Wordbrain as a mobile game is something like a word search meets Candy Crush, with predefined boards and scripted solutions. You start with a square board of size n (increases after you get further in the game, I believe goes from 2 to 7) of predetermined letters. You have to drag across adjacent letters (orthogonal and diagonal) to create words. Each level has a predetermined solution, so not every single word you find will be allowed; you have to find the developer's solution. Once you find one of the correct words, all the letters of that word are removed and any letters above them are moved down to fill their space. Rinse and repeat until you've cleared the board of all letters and found every word. Lastly, below the board the game tells you the length of each word in the solution, and if you use a hint, it'll tell you the first letter of a random unsolved word.
My solution mostly relies on a method of polling words that I don't know if there's already a name for, a fractal dictionary (python dictionary) of words that I've taken to calling a tree dictionary. A good analogy is sorting each word out from my input list (ENABLE with a few extra words added in) into folders each labeled with the first letter. Then in each folder, sort each A word into another 26 folders for each word's second letter, etc. Once completed, the input list of words can be viewed as a binary tree with each node having 26 branches. Lastly, each iteration has a separate data-point to keep track of if the current slew of letters is a word or not (ex: A is a word, AA is a word, AAR is not, but AARDVARK is). This approach changes the runtime of searching if a specific word exists from O(n)=len(list), to O(n)=27*len(n) at worst. For reference, the ENABLE list is 172,820 unique words.
The way my current solver works basically boils down to navigating the tree dictionary via the board as a guide, or vice versa. It starts at each point on the given board, then checks all adjacent tiles to see if the current string has a next letter to continue completing a word, and reiterate, yielding all current words that have a length allowed in the given list of word lengths and (if necessary) have the same first letter. After finding a potential word, it removes the word from the board, applies gravity, then reiterates. Once it finds a list of words on the board that can satisfy the list of word lengths (which should be the same length as the number of letters on the board) then it yields the result, and searches for another solution.
Due to the nature of my solver, its runtime seems to increase exponentially with board size. I've never seen my solver return a result from any 6x6 sized boards (at least while running on my phone) so naturally I'm looking for a better solution.
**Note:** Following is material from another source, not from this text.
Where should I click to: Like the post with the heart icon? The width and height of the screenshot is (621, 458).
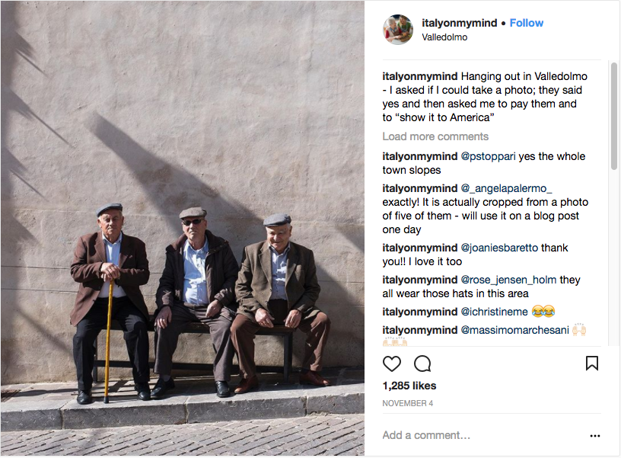click(392, 364)
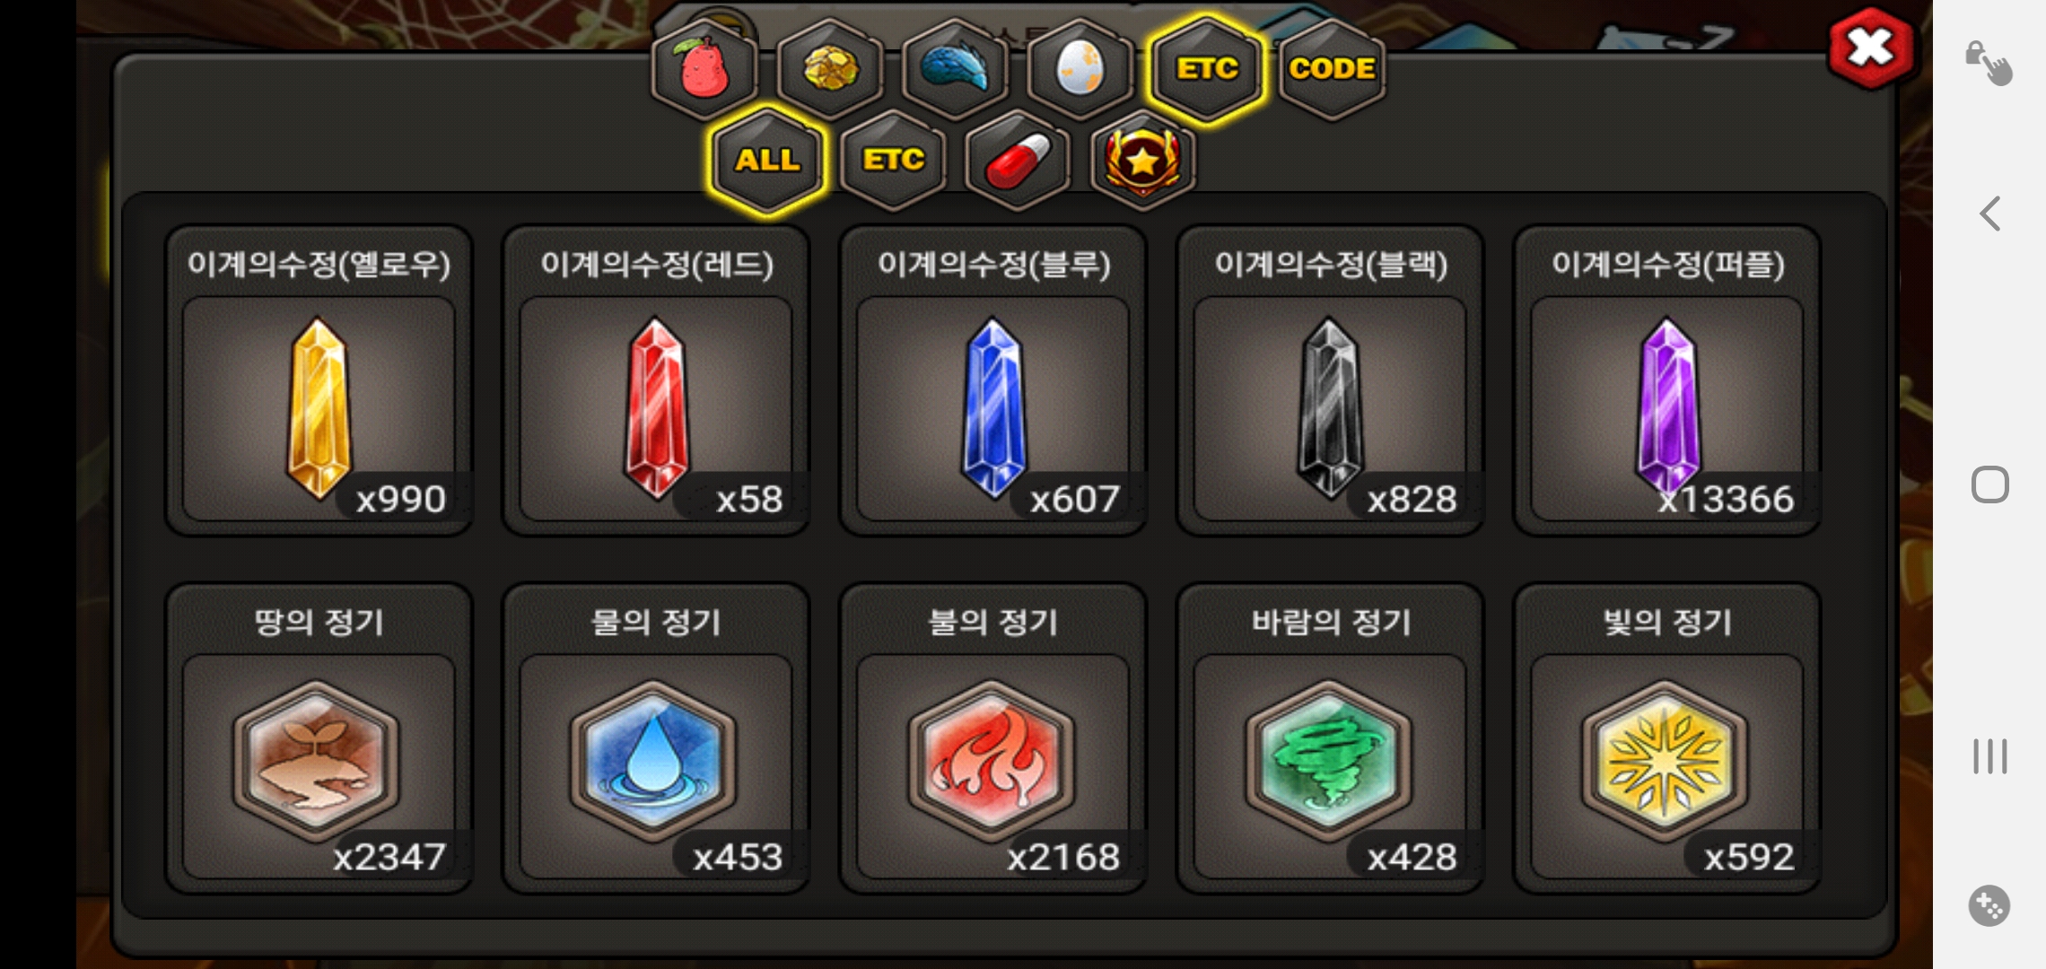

Wordbrain as a mobile game is something like a word search meets Candy Crush, with predefined boards and scripted solutions. You start with a square board of size n (increases after you get further in the game, I believe goes from 2 to 7) of predetermined letters. You have to drag across adjacent letters (orthogonal and diagonal) to create words. Each level has a predetermined solution, so not every single word you find will be allowed; you have to find the developer's solution. Once you find one of the correct words, all the letters of that word are removed and any letters above them are moved down to fill their space. Rinse and repeat until you've cleared the board of all letters and found every word. Lastly, below the board the game tells you the length of each word in the solution, and if you use a hint, it'll tell you the first letter of a random unsolved word.
My solution mostly relies on a method of polling words that I don't know if there's already a name for, a fractal dictionary (python dictionary) of words that I've taken to calling a tree dictionary. A good analogy is sorting each word out from my input list (ENABLE with a few extra words added in) into folders each labeled with the first letter. Then in each folder, sort each A word into another 26 folders for each word's second letter, etc. Once completed, the input list of words can be viewed as a binary tree with each node having 26 branches. Lastly, each iteration has a separate data-point to keep track of if the current slew of letters is a word or not (ex: A is a word, AA is a word, AAR is not, but AARDVARK is). This approach changes the runtime of searching if a specific word exists from O(n)=len(list), to O(n)=27*len(n) at worst. For reference, the ENABLE list is 172,820 unique words.
The way my current solver works basically boils down to navigating the tree dictionary via the board as a guide, or vice versa. It starts at each point on the given board, then checks all adjacent tiles to see if the current string has a next letter to continue completing a word, and reiterate, yielding all current words that have a length allowed in the given list of word lengths and (if necessary) have the same first letter. After finding a potential word, it removes the word from the board, applies gravity, then reiterates. Once it finds a list of words on the board that can satisfy the list of word lengths (which should be the same length as the number of letters on the board) then it yields the result, and searches for another solution.
Due to the nature of my solver, its runtime seems to increase exponentially with board size. I've never seen my solver return a result from any 6x6 sized boards (at least while running on my phone) so naturally I'm looking for a better solution.